### AIM OF THE EXERCISE:
Below are some records: retype them all exactly, but not the pictures.

### Saved entries:
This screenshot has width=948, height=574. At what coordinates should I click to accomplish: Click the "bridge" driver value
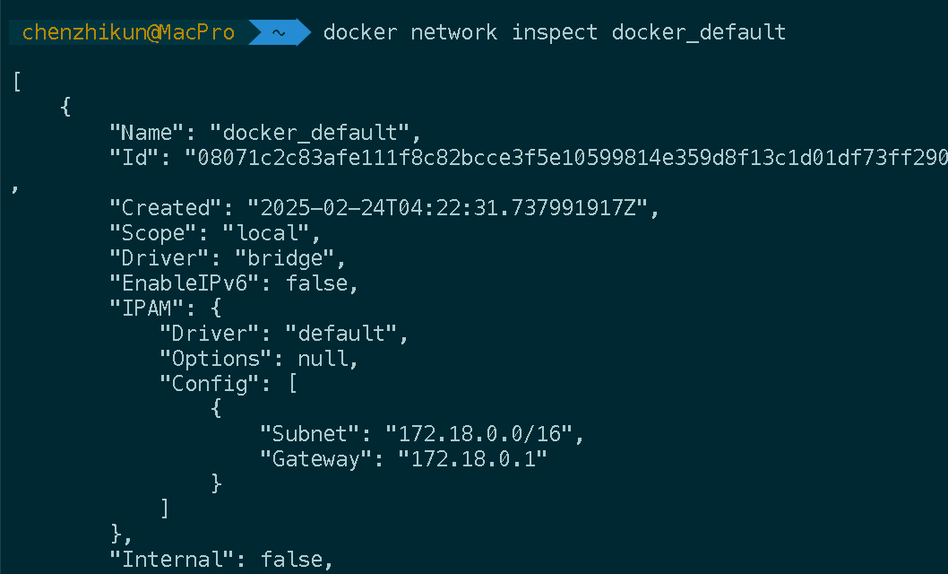tap(284, 258)
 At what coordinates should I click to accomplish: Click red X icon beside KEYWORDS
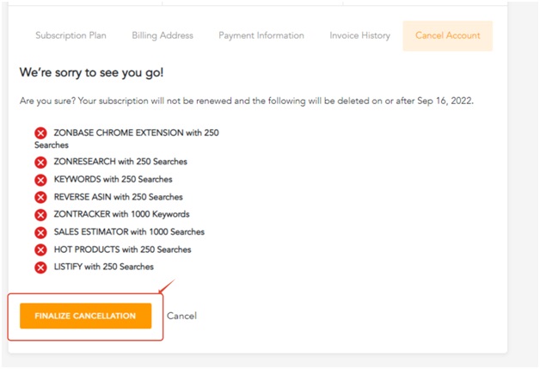(40, 180)

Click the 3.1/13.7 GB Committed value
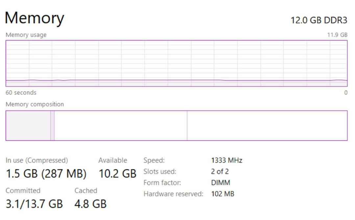34,204
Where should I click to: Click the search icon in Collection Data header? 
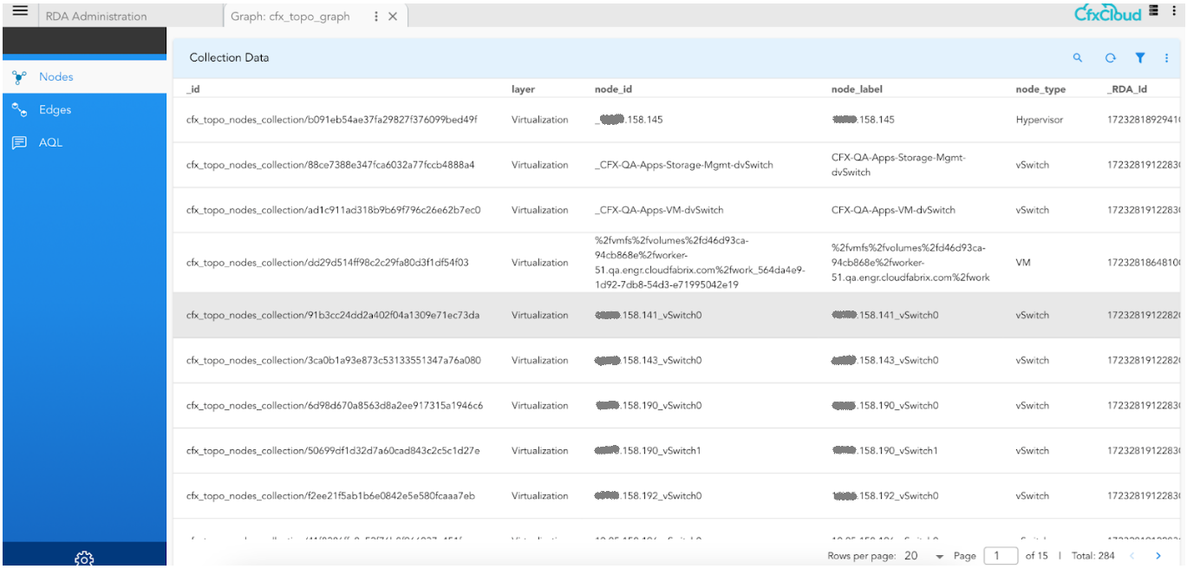coord(1078,58)
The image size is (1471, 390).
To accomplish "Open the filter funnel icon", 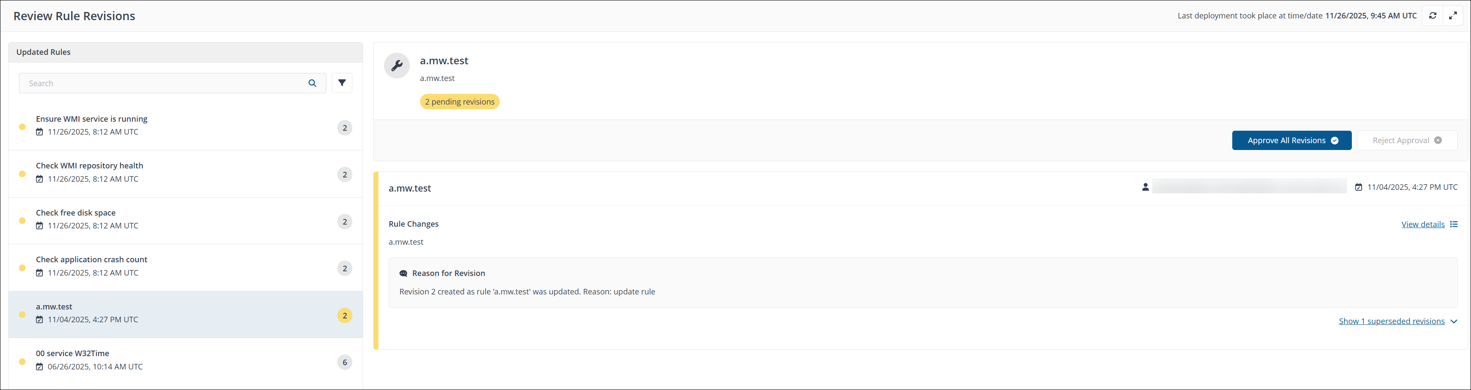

### WRITTEN RESPONSE:
This screenshot has width=948, height=574. At what coordinates should I click to accomplish: Click the "bridge" driver value
tap(284, 258)
 At what coordinates should I click to accomplish: Click red X icon beside KEYWORDS
(40, 180)

Click the 3.1/13.7 GB Committed value
34,204
Where should I click to: Click the search icon in Collection Data header? 
coord(1078,58)
The image size is (1471, 390).
To accomplish "Open the filter funnel icon", 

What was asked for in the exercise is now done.